■ **TASK TO CARRY OUT**:
Write back every record verbatim.

Records excerpted from a collection

--- START ---

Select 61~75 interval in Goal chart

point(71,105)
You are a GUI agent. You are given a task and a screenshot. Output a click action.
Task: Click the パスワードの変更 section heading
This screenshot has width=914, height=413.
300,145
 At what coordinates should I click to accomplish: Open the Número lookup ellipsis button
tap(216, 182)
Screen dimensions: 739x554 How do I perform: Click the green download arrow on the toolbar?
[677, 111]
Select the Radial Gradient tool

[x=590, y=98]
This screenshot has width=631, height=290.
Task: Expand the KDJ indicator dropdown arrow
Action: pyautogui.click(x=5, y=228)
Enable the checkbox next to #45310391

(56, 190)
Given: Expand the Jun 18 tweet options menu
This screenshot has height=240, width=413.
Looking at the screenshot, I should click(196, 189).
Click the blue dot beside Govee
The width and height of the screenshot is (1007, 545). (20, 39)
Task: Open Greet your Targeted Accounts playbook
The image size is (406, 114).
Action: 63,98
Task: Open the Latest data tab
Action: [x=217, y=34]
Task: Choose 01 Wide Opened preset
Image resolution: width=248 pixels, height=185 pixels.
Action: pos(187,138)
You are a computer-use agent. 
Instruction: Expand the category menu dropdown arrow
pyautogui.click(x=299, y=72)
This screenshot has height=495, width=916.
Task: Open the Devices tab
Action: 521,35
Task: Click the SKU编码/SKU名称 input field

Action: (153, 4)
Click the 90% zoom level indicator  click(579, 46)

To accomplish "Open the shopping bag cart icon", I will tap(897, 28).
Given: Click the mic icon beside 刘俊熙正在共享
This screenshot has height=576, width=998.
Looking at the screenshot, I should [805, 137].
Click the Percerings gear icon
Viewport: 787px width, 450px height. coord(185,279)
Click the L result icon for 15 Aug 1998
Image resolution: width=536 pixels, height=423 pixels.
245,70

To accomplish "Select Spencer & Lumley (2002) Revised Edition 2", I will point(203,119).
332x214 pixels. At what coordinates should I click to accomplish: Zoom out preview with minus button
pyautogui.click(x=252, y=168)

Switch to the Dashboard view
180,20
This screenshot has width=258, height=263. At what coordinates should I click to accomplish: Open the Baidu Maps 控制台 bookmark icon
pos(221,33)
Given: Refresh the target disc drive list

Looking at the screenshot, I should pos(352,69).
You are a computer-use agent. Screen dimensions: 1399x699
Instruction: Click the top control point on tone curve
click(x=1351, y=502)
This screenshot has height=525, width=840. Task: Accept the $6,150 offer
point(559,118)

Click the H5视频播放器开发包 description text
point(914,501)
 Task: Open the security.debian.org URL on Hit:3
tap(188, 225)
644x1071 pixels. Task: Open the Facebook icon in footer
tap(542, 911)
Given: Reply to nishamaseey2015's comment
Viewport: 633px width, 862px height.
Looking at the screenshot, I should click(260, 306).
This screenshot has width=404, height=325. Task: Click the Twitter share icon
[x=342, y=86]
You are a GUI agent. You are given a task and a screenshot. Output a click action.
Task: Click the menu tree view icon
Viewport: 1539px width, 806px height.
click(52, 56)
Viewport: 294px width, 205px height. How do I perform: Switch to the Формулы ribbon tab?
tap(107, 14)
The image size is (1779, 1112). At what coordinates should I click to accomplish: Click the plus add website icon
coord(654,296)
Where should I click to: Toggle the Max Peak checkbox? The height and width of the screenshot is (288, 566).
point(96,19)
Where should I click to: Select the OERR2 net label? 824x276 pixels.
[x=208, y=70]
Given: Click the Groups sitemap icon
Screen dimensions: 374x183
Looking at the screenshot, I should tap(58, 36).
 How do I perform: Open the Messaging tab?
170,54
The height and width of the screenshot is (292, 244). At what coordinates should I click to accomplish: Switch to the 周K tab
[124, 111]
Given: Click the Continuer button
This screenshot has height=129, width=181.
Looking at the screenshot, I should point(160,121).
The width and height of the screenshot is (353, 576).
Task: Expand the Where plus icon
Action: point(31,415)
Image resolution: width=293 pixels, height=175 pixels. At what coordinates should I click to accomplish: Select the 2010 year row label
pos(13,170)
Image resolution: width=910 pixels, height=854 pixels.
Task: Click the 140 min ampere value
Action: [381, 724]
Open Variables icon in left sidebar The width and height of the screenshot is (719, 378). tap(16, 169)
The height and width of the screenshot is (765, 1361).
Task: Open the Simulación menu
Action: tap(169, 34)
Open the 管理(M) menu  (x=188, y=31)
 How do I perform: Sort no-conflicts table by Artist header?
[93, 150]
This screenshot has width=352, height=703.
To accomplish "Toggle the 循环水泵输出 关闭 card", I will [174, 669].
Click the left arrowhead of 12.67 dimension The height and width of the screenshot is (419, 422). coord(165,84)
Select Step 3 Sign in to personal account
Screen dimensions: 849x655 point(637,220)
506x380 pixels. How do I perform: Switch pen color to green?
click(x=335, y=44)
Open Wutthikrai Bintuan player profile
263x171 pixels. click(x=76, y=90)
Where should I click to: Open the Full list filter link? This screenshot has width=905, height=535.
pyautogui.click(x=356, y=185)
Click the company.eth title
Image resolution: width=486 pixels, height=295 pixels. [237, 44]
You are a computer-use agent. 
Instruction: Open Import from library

--- END ---

■ **RESULT OF THIS EXERCISE**:
Select 61~75 interval in Goal chart

point(71,105)
You are a GUI agent. You are given a task and a screenshot. Output a click action.
Task: Click the パスワードの変更 section heading
This screenshot has width=914, height=413.
300,145
 At what coordinates should I click to accomplish: Open the Número lookup ellipsis button
tap(216, 182)
Screen dimensions: 739x554 How do I perform: Click the green download arrow on the toolbar?
[677, 111]
Select the Radial Gradient tool

[x=590, y=98]
This screenshot has width=631, height=290.
Task: Expand the KDJ indicator dropdown arrow
Action: pyautogui.click(x=5, y=228)
Enable the checkbox next to #45310391

(56, 190)
Given: Expand the Jun 18 tweet options menu
This screenshot has height=240, width=413.
Looking at the screenshot, I should click(196, 189).
Click the blue dot beside Govee
The width and height of the screenshot is (1007, 545). (20, 39)
Task: Open Greet your Targeted Accounts playbook
The image size is (406, 114).
Action: 63,98
Task: Open the Latest data tab
Action: [x=217, y=34]
Task: Choose 01 Wide Opened preset
Image resolution: width=248 pixels, height=185 pixels.
Action: pos(187,138)
You are a computer-use agent. 
Instruction: Expand the category menu dropdown arrow
pyautogui.click(x=299, y=72)
This screenshot has height=495, width=916.
Task: Open the Devices tab
Action: 521,35
Task: Click the SKU编码/SKU名称 input field

Action: (153, 4)
Click the 90% zoom level indicator  click(579, 46)

To accomplish "Open the shopping bag cart icon", I will tap(897, 28).
Given: Click the mic icon beside 刘俊熙正在共享
This screenshot has height=576, width=998.
Looking at the screenshot, I should [805, 137].
Click the Percerings gear icon
Viewport: 787px width, 450px height. coord(185,279)
Click the L result icon for 15 Aug 1998
Image resolution: width=536 pixels, height=423 pixels.
245,70

To accomplish "Select Spencer & Lumley (2002) Revised Edition 2", I will point(203,119).
332x214 pixels. At what coordinates should I click to accomplish: Zoom out preview with minus button
pyautogui.click(x=252, y=168)

Switch to the Dashboard view
180,20
This screenshot has width=258, height=263. At what coordinates should I click to accomplish: Open the Baidu Maps 控制台 bookmark icon
pos(221,33)
Given: Refresh the target disc drive list

Looking at the screenshot, I should pos(352,69).
You are a computer-use agent. Screen dimensions: 1399x699
Instruction: Click the top control point on tone curve
click(x=1351, y=502)
This screenshot has height=525, width=840. Task: Accept the $6,150 offer
point(559,118)

Click the H5视频播放器开发包 description text
point(914,501)
 Task: Open the security.debian.org URL on Hit:3
tap(188, 225)
644x1071 pixels. Task: Open the Facebook icon in footer
tap(542, 911)
Given: Reply to nishamaseey2015's comment
Viewport: 633px width, 862px height.
Looking at the screenshot, I should click(260, 306).
This screenshot has width=404, height=325. Task: Click the Twitter share icon
[x=342, y=86]
You are a GUI agent. You are given a task and a screenshot. Output a click action.
Task: Click the menu tree view icon
Viewport: 1539px width, 806px height.
click(52, 56)
Viewport: 294px width, 205px height. How do I perform: Switch to the Формулы ribbon tab?
tap(107, 14)
The image size is (1779, 1112). At what coordinates should I click to accomplish: Click the plus add website icon
coord(654,296)
Where should I click to: Toggle the Max Peak checkbox? The height and width of the screenshot is (288, 566).
point(96,19)
Where should I click to: Select the OERR2 net label? 824x276 pixels.
[x=208, y=70]
Given: Click the Groups sitemap icon
Screen dimensions: 374x183
Looking at the screenshot, I should tap(58, 36).
 How do I perform: Open the Messaging tab?
170,54
The height and width of the screenshot is (292, 244). At what coordinates should I click to accomplish: Switch to the 周K tab
[124, 111]
Given: Click the Continuer button
This screenshot has height=129, width=181.
Looking at the screenshot, I should point(160,121).
The width and height of the screenshot is (353, 576).
Task: Expand the Where plus icon
Action: point(31,415)
Image resolution: width=293 pixels, height=175 pixels. At what coordinates should I click to accomplish: Select the 2010 year row label
pos(13,170)
Image resolution: width=910 pixels, height=854 pixels.
Task: Click the 140 min ampere value
Action: [381, 724]
Open Variables icon in left sidebar The width and height of the screenshot is (719, 378). tap(16, 169)
The height and width of the screenshot is (765, 1361).
Task: Open the Simulación menu
Action: tap(169, 34)
Open the 管理(M) menu  (x=188, y=31)
 How do I perform: Sort no-conflicts table by Artist header?
[93, 150]
This screenshot has width=352, height=703.
To accomplish "Toggle the 循环水泵输出 关闭 card", I will [174, 669].
Click the left arrowhead of 12.67 dimension The height and width of the screenshot is (419, 422). coord(165,84)
Select Step 3 Sign in to personal account
Screen dimensions: 849x655 point(637,220)
506x380 pixels. How do I perform: Switch pen color to green?
click(x=335, y=44)
Open Wutthikrai Bintuan player profile
263x171 pixels. click(x=76, y=90)
Where should I click to: Open the Full list filter link? This screenshot has width=905, height=535.
pyautogui.click(x=356, y=185)
Click the company.eth title
Image resolution: width=486 pixels, height=295 pixels. [237, 44]
You are a computer-use agent. 
Instruction: Open Import from library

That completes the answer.